— START SELECTED TEXT —

Some of you may recall a thread where I was a tad inflammatory and I do apologize for that; I get in certain moods (especially when my ADHD meds aren't in my system) where I lose my sense of mindfulness and also lose control over my emotions.
Anyways, a couple of weeks ago, I re-downloaded Sekiro and told myself "ok I'll give this game ONE more chance"
I managed to beat the mini-boss I was stuck on.
And eventually got to Lady Butterfly.
Oddly enough, I wasn't discouraged. I died to her like 50-60+ times, but eventually I got to the point where I barely took damage. I found it to be really fun, actually. As of right now all my favorite fights in the game are ones where you're just encouraged to deflect perfectly until their posture is ruined and you can deal the deathblow.
And then it was mostly smooth sailing from there. I can't believe I'm saying this, but I beat Genichiro, I beat the Guardian Ape, and I even beat the Headless Ape with its stupid Lover Companion on my first try!!
I'm mostly shocked, because I generally don't like hard games. But with Sekiro? Well, though there is some jank in the design, and I kind of hate how it basically requires a walkthrough/online help (unless you want it to take forever, and with me it already has lol. I'm 45 hours in and I definitely have a bit to go). I think it's just a fucking brilliant game in general.
The further I go, the more awed I am. I love the NPC's, I love the design of every location, I love how every location looks, exploring is SO rewarding, and I never get tired of using the hookshot. And it just feels like there's so much effort put into it that I just have to see it through eventually.
Maybe there'll be situations later in the game that'll cause me to think it's insurmountable, but as of right now, I've realized that there's no boss that's impossible; if anything, it's just learning the timing.

— END SELECTED TEXT —

## TASK PROMPT:
Please state how many hours the writer of the Sekiro post says they have played so far.

— START PROVIDED MATERIAL —

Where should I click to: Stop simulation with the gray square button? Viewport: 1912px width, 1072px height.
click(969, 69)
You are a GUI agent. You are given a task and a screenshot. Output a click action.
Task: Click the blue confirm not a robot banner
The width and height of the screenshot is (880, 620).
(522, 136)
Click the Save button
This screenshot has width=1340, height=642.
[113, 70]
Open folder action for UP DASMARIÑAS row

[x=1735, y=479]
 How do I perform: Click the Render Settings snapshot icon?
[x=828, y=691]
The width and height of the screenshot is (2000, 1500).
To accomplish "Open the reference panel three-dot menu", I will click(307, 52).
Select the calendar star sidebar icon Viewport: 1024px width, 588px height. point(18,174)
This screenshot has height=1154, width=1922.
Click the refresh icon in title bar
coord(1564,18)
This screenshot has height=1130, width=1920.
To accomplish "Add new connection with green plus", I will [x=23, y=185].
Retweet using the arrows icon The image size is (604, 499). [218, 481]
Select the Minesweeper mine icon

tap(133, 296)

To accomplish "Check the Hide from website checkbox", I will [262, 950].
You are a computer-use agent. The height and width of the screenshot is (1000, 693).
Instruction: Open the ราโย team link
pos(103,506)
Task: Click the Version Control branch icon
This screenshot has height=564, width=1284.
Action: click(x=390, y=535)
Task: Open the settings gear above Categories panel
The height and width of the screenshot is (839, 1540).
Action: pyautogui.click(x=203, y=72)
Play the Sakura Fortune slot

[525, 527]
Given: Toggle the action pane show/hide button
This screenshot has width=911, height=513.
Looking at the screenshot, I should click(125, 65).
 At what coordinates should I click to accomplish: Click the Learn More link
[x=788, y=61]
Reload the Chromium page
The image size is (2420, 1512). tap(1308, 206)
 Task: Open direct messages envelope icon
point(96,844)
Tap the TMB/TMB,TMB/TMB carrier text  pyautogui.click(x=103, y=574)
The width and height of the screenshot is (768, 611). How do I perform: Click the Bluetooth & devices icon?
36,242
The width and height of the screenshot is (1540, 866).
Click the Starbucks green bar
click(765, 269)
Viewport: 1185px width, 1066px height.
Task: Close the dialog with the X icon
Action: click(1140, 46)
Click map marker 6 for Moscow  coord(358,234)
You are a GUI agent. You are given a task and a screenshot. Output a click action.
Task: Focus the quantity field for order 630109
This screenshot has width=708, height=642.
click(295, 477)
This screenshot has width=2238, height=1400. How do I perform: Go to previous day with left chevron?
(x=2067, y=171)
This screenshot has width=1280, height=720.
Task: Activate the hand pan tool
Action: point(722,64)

— END PROVIDED MATERIAL —

## RESULT BELOW:
45 hours.